(Material shown)

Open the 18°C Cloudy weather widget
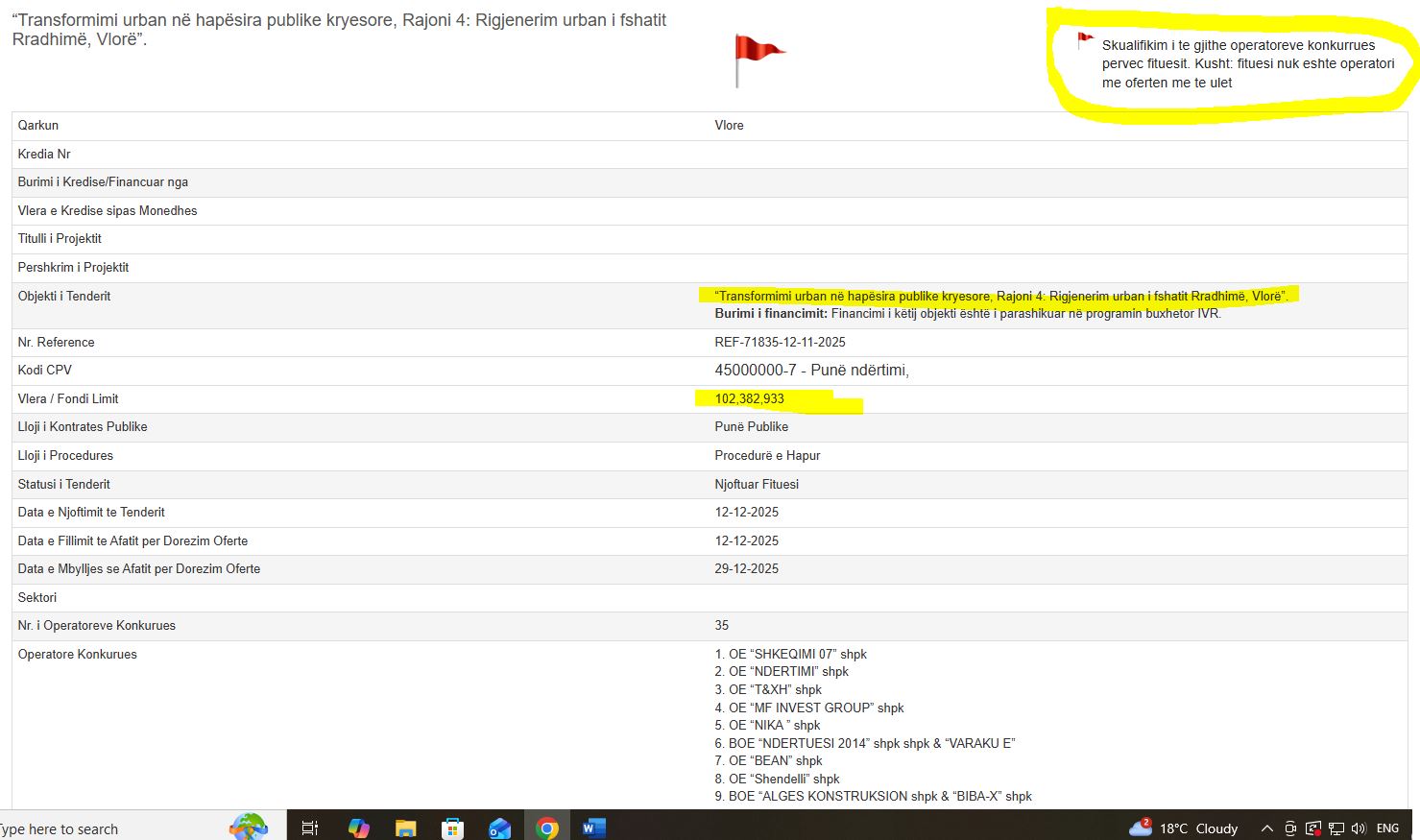Viewport: 1420px width, 840px height. [1185, 828]
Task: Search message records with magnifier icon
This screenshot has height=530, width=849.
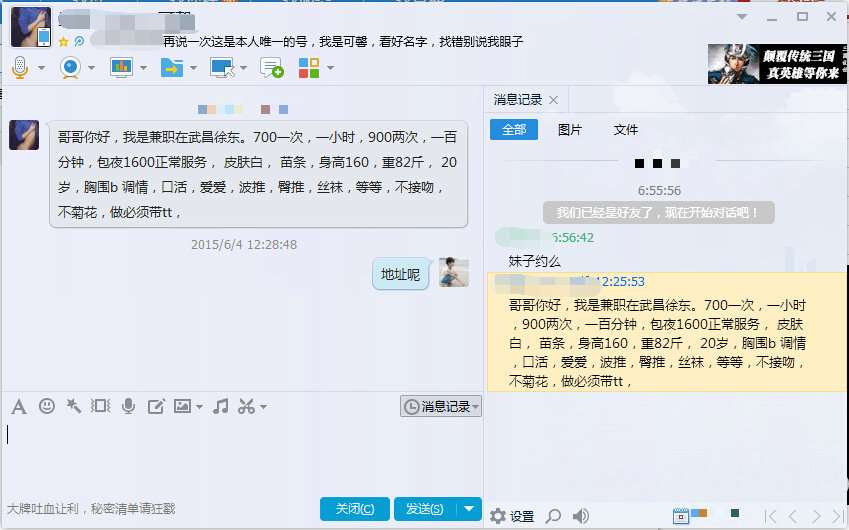Action: coord(553,516)
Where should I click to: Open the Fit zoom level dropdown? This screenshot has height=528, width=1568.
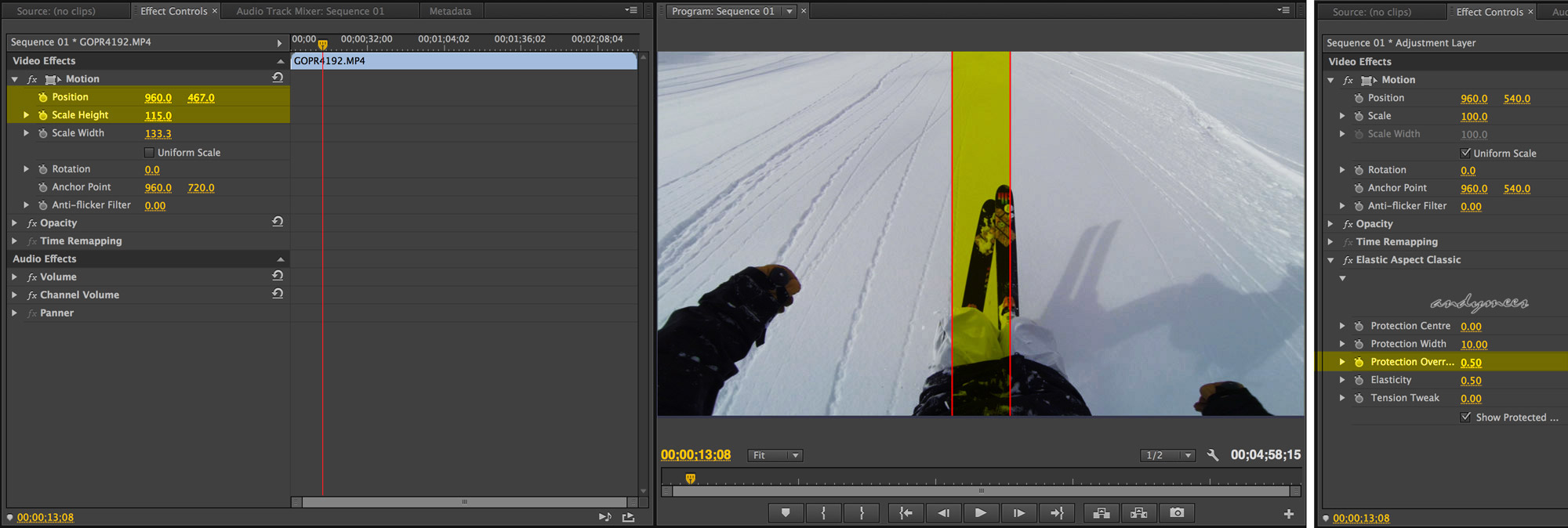(775, 455)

(End Material shown)

Where an entry contains an image, skip the image and write out the rest exactly.

Open the 18°C Cloudy weather widget
Viewport: 1420px width, 840px height. [1185, 828]
Task: Search message records with magnifier icon
This screenshot has height=530, width=849.
Action: coord(553,516)
Where should I click to: Open the Fit zoom level dropdown? This screenshot has height=528, width=1568.
(775, 455)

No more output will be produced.